9) «Боже милостив буди мне грешному», взывал мытарь, и вышел из храма оправданным паче фарисея (Лк. 8, 13). И вышло, что слова явились выше дел, и речения превзошли деяния. Тот выставлял свою праведность, пост, десятины; а этот одни сказал слова (без дел), и стяжал прощение всех грехов. Почему так? Потому, что Бог не одни слова слушал, но паче внимал чувству, с каким они произнесены, — и, нашедши его сокрушенным и смиренным, помиловал и возчеловеколюбствовал. Это говорю я, не да согрешаем, но да смиренномудрствуем.

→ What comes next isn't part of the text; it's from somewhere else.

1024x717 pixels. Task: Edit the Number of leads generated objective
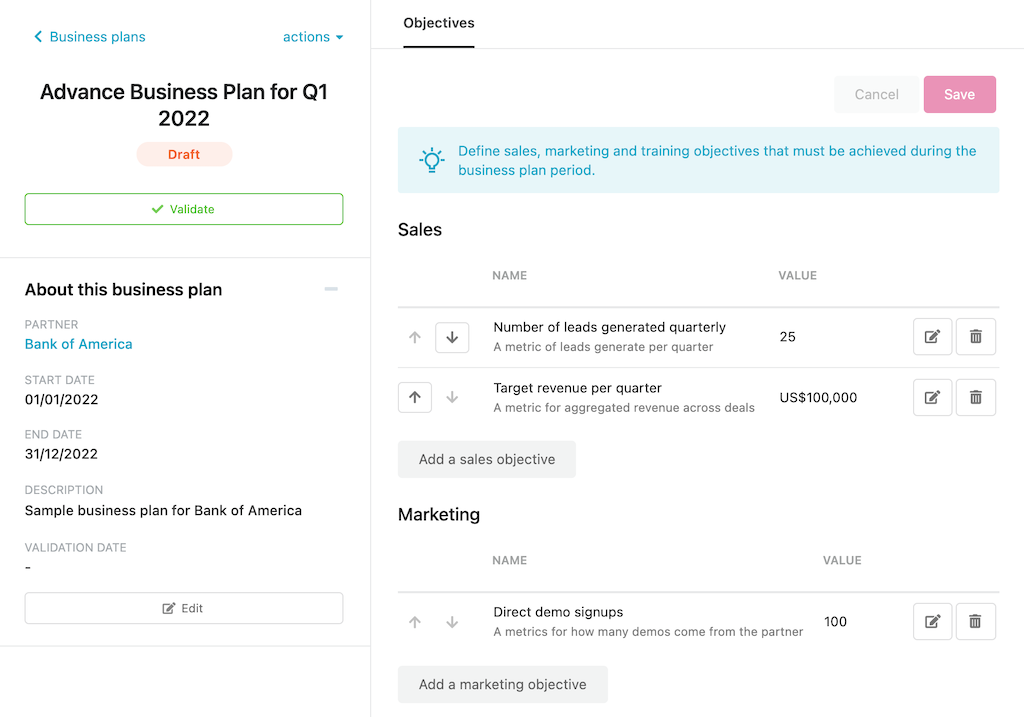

Ибо если мытарь, человек последней худости, не возсмиренномудрствовав (ибо что за смиренномудрие у того, у кого все худо?), а только возблагоумствовав, и грехи свои высказав, и исповедав себя тем, чем был, такое привлек к себе Божие благоволение: то сколь большую привлекут себе Божию помощь те, которые, наделав много добрых дел, нимало высоко о себе не думают! Посему-то я всегда и прошу, и молю, и заклинаю всякого из вас, как можно чаще исповедывать грехи свои пред Богом. Я не вывожу тебя пред публику, как на зрелище, и не принуждаю открывать грехи свои пред людьми. Пред Богом открой совесть свою. Ему покажи раны свои и у Него проси уврачевания. Ему покажи, не поношающему, но уврачевание подающему (Иак. 1, 5). Он уже все видит, хоть ты и молчишь. Выскажись же, — и получишь пользу. Выскажись, чтобы сложив все бремя грехов здесь, туда перейти чистым без всяких ран греховных, — и избавишься от нестерпимого опубликования их (на страшном суде). Три отрока душу свою предали за исповедание единого истинного Владыки всяческих и Бога, и в пещь огненную ввержены; однако же после стольких и толиких доблестей, говорят: «несть нам отверсти уст, студ и поношение быхом рабом твоим, и чтущим Тя» (Дан. 3, 33). — Так зачем же вы отверзаете уста свои? — Чтоб это одно, говорят, сказать, что «несть нам отверсти уст, и этим одним умилостивить Господа» [1, 745—6].